Consuming certain herbal supplements containing phytoestrogens may be one of the best ways to increase estrogen levels. Some examples include:

  • Black cohosh: These supplements are traditionally used by Native Americans to support menstrual and menopausal issues. A study suggests that black cohosh also includes specific chemicals that activate estrogen receptors.
  • Red Clover: Rich in isoflavones, similar to those in soy, red clover supplementation might contribute to elevated estrogen levels.
  • Dong Quai: A staple of traditional Chinese medicine for menopause, dong quai may promote estrogen production, as studies suggest.
  • Chasteberry: Known for its potential to alleviate PMS symptoms, chasteberry contains the phytoestrogen apigenin that has shown estrogenic effects.
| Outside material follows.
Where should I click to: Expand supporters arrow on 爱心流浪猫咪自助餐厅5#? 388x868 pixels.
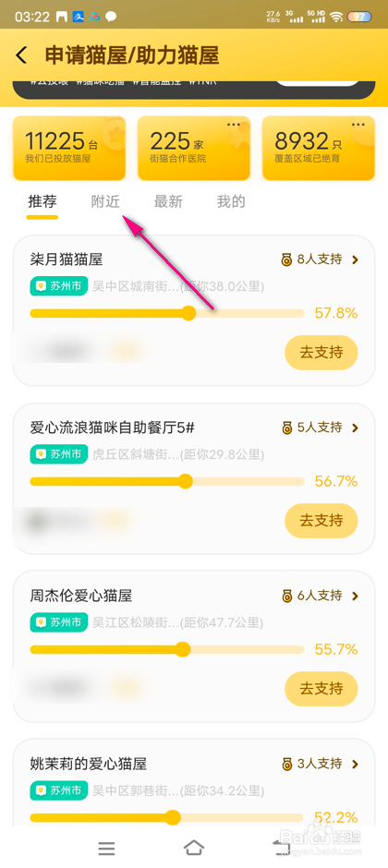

However, make sure to consult your healthcare provider before starting any herbal supplements.

Manage weight:

Maintaining a healthy weight is crucial for both physical and hormonal balance. For some women who fall below their ideal weight, this can impact estrogen production, leading to certain symptoms. In such cases, gaining weight may help alleviate these symptoms and improve overall health.

If you struggle with maintaining a healthy weight through diet alone, consulting a dietitian or healthcare provider can be beneficial. They can help you tailor your diet to ensure you get all the necessary nutrients and calories.

Minimize stress levels:

If you frequently face stress, it may contribute to lower estrogen levels. Stress triggers the release of cortisol, a stress hormone. Elevated cortisol can hinder estrogen production, affecting your hormone levels.

To address this, engage in stress management techniques:

  • Exercise regularly (in moderation)
  • Practice meditation and breathing exercises
  • Learn to decline stressful requests when necessary
  • Allocate time for self-care daily
  • Seek guidance from a professional counselor
  • Limit caffeine intake

Improve your sleep routine:

Ensuring adequate rest is crucial for optimal bodily function. Adults typically require 7-8 hours of high-quality sleep per night, with some needing even more.

If you face difficulties falling asleep or staying asleep, consider these tips:

  • Build a calming pre-sleep routine.
  • Stick to a consistent bedtime every night.
  • Get up at the same time every morning.
  • Avoid lengthy daytime naps.
  • Minimize caffeine intake, particularly in the afternoon.
  • Engage in regular exercises and avoid strenuous activity just before bedtime.
  • Limit water consumption before bedtime.
  • Avoid eating a few hours before going to sleep.

Take Away

Low estrogen levels can significantly impact a woman’s physical and emotional well-being. Understanding the causes and symptoms is the first step toward effective management. While medical interventions, such as HRT, are available, incorporating natural lifestyle and dietary changes can contribute to hormonal balance and overall health.

If you have concerns about your estrogen levels, consult a healthcare provider for personalized advice and guidance tailored to your situation.